# Bottled water



## Maloney (3 May 2011)

Is it ok to use bottled water in my tank?, do i need to treat it as i do with tap water?


----------



## Tom (3 May 2011)

It's a very expensive way of doing not a lot. Why would you want to use it?


----------



## Maloney (3 May 2011)

Well i have a nano just over 30 ltrs, so expense isnt really an issue, I just thought it would be purer ,as my tap water is rather cloudy and hard( my kettle is a mess)


----------



## madlan (3 May 2011)

Do you have fish\shrimps that demand soft water?

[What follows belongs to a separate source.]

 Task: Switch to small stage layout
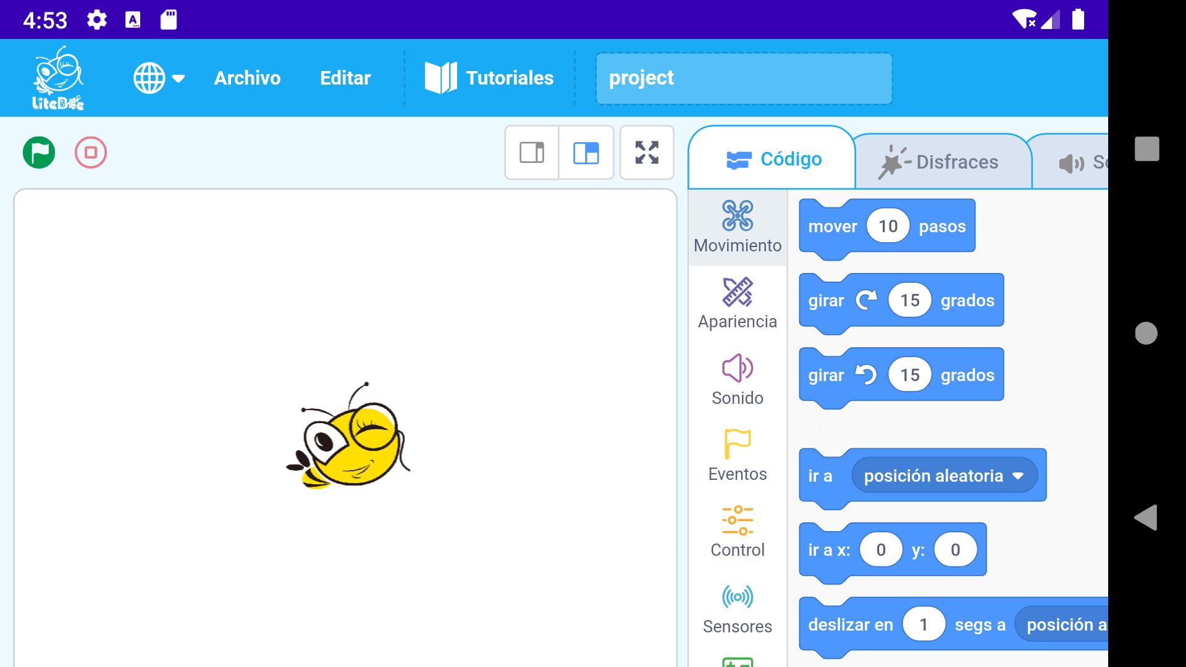click(x=532, y=153)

What about buying a few gallons of RO from the lfs and diluting with tap water? I actually ended up buying an RO unit for my nano, as I keep Crystal red shrimps. £70 for a 3 stage unit (http://www.ro-man.com/shop/product_info ... ts_id=1853) I also use the water for the iron and washing the windows etc, no solids so no scale\smears!


----------



## bigmatt (3 May 2011)

i think i remember an investigation that showed that bottled water isn't massively different to tap. And 15 litres of bottled water a week is a lot to carry back from the shops! My tap water is really hard, but i don't have any problems. Hope this helps, Matt


----------



## Tom (3 May 2011)

Bottled water is probably pretty hard too.


----------



## nayr88 (3 May 2011)

Get an RO unit, the idea of using bottles water is pretty crazy.


----------